By Nicole MacKee
Substituting standing for sitting can help individuals to burn extra energy and, over the long term, may lead to weight loss, according to new research.
A systematic review and meta-analysis published in the European Journal of Preventive Cardiology found a mean difference in energy expenditure between standing and sitting of 0.15 kcal/min (95% confidence interval [CI], 0.12-0.17).

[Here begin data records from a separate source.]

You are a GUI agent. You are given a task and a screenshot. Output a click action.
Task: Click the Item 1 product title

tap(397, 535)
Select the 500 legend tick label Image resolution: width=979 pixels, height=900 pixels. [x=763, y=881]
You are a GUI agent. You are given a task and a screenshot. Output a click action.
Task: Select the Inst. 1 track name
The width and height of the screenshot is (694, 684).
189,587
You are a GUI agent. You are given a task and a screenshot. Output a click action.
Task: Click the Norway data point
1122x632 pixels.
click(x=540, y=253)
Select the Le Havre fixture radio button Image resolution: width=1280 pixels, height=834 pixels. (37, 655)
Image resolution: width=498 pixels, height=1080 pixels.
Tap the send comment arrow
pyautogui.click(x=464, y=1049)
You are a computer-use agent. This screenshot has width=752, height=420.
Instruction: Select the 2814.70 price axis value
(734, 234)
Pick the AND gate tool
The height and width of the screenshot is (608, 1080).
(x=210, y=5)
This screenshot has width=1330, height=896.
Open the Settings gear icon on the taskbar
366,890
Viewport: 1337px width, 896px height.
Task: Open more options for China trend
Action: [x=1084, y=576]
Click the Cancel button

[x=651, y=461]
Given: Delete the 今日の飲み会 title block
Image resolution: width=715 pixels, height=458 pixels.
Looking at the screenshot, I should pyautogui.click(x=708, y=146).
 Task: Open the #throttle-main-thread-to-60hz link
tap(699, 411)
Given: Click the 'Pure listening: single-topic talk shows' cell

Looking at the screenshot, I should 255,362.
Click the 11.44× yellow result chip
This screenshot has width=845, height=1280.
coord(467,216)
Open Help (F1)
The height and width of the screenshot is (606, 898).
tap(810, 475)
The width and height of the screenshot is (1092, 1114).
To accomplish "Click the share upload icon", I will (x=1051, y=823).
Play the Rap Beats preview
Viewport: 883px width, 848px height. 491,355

The effect was more pronounced in men (with a mean difference in energy expenditure of 0.19 kcal/min; 95% CI, 0.05-0.33) than women (0.1 kcal/min; 95% CI, 0.0-0.21).
The researchers estimated that a 65 kg person who swapped sitting for standing for six hours a day – assuming no increase in energy intake – would lose 2.5 kg of body fat mass in a year.
The researchers reviewed 46 studies (including 10 randomised trials) with 1184 participants in their final analysis.
However, an Australian expert said individuals would also need to get moving if they wanted to lose weight and obtain the full health benefits of reducing sedentary behaviour.
Dr Josephine Chau, researcher at the Prevention Research Collaboration in the Sydney School of Public Health and Charles Perkins Centre, said although it was useful for researchers to know the difference in energy expenditure between the two postures, the practical applications of these findings were limited. ‘It is unlikely an adult will lose weight based on standing only,’ Dr Chau told Medicine Today.
‘I think focusing on other health benefits of interrupting sitting time, like better uptake of sugars and fats in the blood stream after a meal or opportunity to vary posture at work for musculoskeletal health, would be more informative than simply comparing its energy expenditure with standing,’
She pointed to research that had shown that breaking up sitting with light-intensity walking had metabolic benefits for overweight adults but not for healthy weight adults.
‘In other words, going for a short stroll will have other health benefits and expend more energy than standing.’
Dr Chau said individuals seeking to increase their energy expenditure could be advised to participate in varying intensities of physical activity.
‘Assuming it is safe for a patient to do so, it would be worthwhile suggesting patients engage in lightintensity activity such as walking, cycling (could be stationary bike) or yoga,’ Dr Chau said.
‘If the patient is fit and mobile, moderate-to-vigorous intensity activities would increase energy expenditure the most; these are activities that increase the heart rate and make you breathe harder. Ultimately, the clinician would know what is within the patient’s limits and make suggestions appropriate to their condition.’
Eur J Prevent Cardiol 2018; doi: 10.1177/2047487317752186.